Oil prices showed little movement early yesterday as concerns eased about a supply shortage in the US due to the shutdown of a major pipeline in the state of Alaska.
Light, sweet crude for September delivery was up US$0.02 at US$76.33 a barrel in morning Asian electronic trading on the New York Mercantile Exchange.
US Energy Secretary Samual Bodman said on Tuesday there were adequate supplies to replace oil lost from the shutdown of the BP Exploration Alaska's Prudhoe Bay field.
BP Plc announced late on Sunday it had begun shutting down 400,000 barrels of daily oil production at Prudhoe Bay in Alaska. The price jumped more than US$2 on Monday to settle at US$76.98 a barrel, the highest since July 14, when the settlement was a record US$77.03.

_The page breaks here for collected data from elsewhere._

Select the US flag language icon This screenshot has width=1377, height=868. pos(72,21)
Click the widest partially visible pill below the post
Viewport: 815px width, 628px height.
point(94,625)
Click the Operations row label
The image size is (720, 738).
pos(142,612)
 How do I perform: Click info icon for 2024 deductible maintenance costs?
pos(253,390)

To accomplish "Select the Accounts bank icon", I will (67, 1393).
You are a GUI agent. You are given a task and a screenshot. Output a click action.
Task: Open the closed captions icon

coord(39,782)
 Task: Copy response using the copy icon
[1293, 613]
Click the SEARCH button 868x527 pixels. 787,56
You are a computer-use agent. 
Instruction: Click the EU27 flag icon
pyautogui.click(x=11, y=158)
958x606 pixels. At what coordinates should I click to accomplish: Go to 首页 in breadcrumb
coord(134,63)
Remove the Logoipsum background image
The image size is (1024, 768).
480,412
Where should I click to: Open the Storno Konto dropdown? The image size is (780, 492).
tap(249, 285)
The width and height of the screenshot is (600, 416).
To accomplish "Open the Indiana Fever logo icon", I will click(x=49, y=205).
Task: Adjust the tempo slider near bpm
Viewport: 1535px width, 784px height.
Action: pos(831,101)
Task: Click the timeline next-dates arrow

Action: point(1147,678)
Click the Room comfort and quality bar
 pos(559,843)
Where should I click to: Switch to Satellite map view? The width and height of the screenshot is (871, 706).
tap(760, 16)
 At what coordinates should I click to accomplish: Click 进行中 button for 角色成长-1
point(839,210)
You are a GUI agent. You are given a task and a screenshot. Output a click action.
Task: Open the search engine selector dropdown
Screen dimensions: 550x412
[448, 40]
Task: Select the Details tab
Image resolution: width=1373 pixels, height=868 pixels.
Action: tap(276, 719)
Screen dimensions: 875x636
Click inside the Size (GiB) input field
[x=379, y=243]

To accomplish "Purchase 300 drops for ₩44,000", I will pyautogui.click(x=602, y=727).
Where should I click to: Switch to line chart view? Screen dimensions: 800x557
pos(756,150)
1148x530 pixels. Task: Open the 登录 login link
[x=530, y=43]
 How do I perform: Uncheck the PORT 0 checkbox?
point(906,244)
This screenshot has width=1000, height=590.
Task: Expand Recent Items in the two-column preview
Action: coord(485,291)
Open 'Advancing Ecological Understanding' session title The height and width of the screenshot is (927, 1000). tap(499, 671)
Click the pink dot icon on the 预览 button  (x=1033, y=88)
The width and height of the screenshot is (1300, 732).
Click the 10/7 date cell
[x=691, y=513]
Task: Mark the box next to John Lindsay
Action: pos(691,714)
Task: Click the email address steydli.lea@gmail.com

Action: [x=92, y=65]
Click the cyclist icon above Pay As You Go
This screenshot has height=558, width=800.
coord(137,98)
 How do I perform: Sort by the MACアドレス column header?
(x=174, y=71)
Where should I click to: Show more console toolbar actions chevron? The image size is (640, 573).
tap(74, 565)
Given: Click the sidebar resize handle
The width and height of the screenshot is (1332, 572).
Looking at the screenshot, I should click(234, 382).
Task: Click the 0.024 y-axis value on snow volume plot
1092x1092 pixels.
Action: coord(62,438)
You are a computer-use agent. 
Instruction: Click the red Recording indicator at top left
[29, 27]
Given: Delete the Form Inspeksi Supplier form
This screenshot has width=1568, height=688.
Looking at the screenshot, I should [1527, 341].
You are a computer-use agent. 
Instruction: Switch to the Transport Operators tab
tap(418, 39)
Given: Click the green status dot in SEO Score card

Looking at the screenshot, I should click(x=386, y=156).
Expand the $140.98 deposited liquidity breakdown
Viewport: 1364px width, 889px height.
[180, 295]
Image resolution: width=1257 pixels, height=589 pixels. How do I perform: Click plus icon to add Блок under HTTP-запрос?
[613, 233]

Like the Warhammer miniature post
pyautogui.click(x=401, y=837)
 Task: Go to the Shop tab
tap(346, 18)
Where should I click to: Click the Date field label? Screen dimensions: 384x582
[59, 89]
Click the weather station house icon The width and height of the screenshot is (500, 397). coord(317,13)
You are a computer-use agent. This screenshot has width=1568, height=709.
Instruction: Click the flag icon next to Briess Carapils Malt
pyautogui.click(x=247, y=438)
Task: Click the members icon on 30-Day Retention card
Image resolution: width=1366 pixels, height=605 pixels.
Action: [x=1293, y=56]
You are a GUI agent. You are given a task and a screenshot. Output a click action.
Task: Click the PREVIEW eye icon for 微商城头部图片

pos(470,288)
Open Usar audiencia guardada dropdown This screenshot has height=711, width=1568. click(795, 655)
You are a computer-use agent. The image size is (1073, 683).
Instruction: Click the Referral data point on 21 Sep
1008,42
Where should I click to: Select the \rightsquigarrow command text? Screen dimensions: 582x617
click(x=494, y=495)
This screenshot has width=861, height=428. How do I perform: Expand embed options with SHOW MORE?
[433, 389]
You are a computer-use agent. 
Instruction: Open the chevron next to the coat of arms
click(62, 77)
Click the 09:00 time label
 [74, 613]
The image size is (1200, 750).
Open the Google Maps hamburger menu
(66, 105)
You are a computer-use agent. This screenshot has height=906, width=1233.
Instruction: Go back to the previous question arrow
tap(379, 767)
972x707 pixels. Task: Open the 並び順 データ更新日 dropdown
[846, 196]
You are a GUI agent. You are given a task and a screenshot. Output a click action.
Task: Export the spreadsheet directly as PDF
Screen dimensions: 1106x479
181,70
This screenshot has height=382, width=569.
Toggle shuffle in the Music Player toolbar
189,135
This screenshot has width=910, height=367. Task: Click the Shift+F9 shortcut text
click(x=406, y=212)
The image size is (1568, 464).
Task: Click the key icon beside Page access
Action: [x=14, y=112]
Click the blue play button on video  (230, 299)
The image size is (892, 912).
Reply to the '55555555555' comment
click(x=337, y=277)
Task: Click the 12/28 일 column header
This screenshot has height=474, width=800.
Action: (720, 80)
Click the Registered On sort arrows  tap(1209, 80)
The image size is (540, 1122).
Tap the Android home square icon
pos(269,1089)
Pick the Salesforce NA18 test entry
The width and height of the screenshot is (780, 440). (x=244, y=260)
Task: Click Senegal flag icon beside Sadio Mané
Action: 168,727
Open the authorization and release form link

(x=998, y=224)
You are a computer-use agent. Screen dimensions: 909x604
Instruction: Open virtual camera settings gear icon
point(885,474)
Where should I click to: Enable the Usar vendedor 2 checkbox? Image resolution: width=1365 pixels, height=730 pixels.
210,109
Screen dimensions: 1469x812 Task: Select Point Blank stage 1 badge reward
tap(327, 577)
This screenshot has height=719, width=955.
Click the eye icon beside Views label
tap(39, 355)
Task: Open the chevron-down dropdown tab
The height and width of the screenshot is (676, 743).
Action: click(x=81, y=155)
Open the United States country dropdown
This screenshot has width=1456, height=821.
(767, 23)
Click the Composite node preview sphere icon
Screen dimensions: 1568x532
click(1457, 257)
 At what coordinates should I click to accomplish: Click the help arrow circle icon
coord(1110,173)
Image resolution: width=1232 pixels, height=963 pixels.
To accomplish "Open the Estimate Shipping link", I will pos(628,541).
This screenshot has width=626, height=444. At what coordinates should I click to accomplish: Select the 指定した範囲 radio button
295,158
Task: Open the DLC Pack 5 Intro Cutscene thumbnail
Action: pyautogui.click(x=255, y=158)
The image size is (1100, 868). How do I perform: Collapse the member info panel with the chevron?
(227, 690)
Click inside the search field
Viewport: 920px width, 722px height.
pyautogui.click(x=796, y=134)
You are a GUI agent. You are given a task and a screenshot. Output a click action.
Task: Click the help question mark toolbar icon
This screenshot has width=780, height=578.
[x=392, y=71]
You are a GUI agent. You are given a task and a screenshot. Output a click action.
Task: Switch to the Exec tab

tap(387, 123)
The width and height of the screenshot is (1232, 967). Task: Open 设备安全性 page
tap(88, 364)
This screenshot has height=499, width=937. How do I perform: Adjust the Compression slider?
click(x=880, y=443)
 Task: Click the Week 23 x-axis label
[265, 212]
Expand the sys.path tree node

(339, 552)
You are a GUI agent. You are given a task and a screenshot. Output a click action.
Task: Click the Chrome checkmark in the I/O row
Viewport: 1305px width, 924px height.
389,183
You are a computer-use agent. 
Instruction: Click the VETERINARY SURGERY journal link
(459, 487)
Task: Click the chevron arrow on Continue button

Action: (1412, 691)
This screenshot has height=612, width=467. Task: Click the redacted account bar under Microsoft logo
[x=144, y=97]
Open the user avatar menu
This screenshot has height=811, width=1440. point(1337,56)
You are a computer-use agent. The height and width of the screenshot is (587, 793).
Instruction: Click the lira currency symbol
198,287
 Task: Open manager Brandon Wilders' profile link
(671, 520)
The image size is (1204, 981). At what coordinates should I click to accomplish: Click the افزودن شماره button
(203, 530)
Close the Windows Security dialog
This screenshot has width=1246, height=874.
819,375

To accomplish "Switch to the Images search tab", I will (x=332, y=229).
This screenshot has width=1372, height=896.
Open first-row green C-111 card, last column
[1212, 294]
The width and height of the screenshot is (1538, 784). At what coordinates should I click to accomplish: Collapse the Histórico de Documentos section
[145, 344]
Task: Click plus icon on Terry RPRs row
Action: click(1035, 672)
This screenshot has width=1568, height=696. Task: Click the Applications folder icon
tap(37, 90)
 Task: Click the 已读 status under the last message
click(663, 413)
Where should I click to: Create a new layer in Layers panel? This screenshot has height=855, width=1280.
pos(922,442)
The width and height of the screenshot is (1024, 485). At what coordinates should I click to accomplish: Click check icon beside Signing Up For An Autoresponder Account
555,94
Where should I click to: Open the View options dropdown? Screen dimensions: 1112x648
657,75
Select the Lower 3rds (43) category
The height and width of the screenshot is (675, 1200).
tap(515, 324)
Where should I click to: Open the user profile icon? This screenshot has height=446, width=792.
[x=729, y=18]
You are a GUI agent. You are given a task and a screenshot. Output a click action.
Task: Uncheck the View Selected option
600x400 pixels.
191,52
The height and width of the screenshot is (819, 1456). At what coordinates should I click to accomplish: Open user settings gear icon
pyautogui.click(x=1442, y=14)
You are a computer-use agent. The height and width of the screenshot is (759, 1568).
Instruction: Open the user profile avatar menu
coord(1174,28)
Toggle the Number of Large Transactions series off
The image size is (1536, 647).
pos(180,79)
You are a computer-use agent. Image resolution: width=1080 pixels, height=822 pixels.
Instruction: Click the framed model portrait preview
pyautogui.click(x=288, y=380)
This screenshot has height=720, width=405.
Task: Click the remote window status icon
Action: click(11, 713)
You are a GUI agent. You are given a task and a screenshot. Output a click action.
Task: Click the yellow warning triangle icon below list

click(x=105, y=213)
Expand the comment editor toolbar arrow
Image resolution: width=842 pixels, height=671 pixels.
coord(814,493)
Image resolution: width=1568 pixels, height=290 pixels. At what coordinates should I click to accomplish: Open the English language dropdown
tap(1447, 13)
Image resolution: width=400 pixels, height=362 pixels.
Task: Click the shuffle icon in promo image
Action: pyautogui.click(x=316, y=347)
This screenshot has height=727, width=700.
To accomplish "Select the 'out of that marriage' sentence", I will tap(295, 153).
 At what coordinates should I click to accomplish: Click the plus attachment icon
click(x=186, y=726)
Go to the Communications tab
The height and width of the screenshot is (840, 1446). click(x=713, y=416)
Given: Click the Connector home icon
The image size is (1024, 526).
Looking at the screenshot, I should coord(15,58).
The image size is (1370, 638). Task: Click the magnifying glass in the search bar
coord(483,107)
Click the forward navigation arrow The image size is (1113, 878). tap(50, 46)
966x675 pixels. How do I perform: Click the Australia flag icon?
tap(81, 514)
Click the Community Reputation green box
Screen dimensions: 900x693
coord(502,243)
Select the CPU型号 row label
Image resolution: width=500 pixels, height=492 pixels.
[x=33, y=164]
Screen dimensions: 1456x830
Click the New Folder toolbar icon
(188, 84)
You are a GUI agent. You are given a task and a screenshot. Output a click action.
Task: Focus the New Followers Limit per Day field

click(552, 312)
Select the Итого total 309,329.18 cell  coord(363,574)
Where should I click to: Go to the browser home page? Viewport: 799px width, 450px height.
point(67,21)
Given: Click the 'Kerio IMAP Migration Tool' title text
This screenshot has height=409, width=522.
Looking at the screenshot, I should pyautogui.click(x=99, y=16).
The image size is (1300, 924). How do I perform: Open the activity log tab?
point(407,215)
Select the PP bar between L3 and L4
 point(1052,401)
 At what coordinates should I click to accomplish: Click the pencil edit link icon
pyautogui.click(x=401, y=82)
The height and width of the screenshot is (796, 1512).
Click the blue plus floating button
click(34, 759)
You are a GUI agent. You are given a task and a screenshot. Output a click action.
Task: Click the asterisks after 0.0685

The US Energy Information Administration (EIA), the government's energy statistics arm, said in its short-term energy outlook earlier in the day that it expects Alaskan crude oil production to gradually return to full production before February, based on BP's statement on Monday that recovery would take several months. That would result in the loss of about 50 million barrels of oil over the next six months.
Alaska usually supplies 800,000 barrels of oil a day to the West Coast refineries, or 30 percent of all the oil processed daily in that region, the EIA said in its outlook.
But Bodman said there are adequate supplies to make up for the loss to West Coast refineries. Relatively high inventories of crude oil in the system and oil that can be diverted from other producers, including Saudi Arabia and Mexico, can help meet refinery needs, he said.
"My sense is we're in pretty reasonable shape," Bodman told a news conference.
Despite profit-taking that has held down prices as traders lock in gains and moves to call a cease-fire between Israel and Hezbollah fighters in Lebanon, analysts said prices have the potential to go much higher.
US gasoline stocks were expected to fall for a third straight week in data due yesterday from the EIA. At around 334 million barrels, US crude inventories are at a five-year high, but OPEC's spare capacity is tight -- about 1.1 million to 1.3 million barrels a day, mostly in Saudi Arabia, the EIA said on Tuesday.
Bodman said Saudi Arabian Oil Minister Ali Naimi told him that oil would be made available.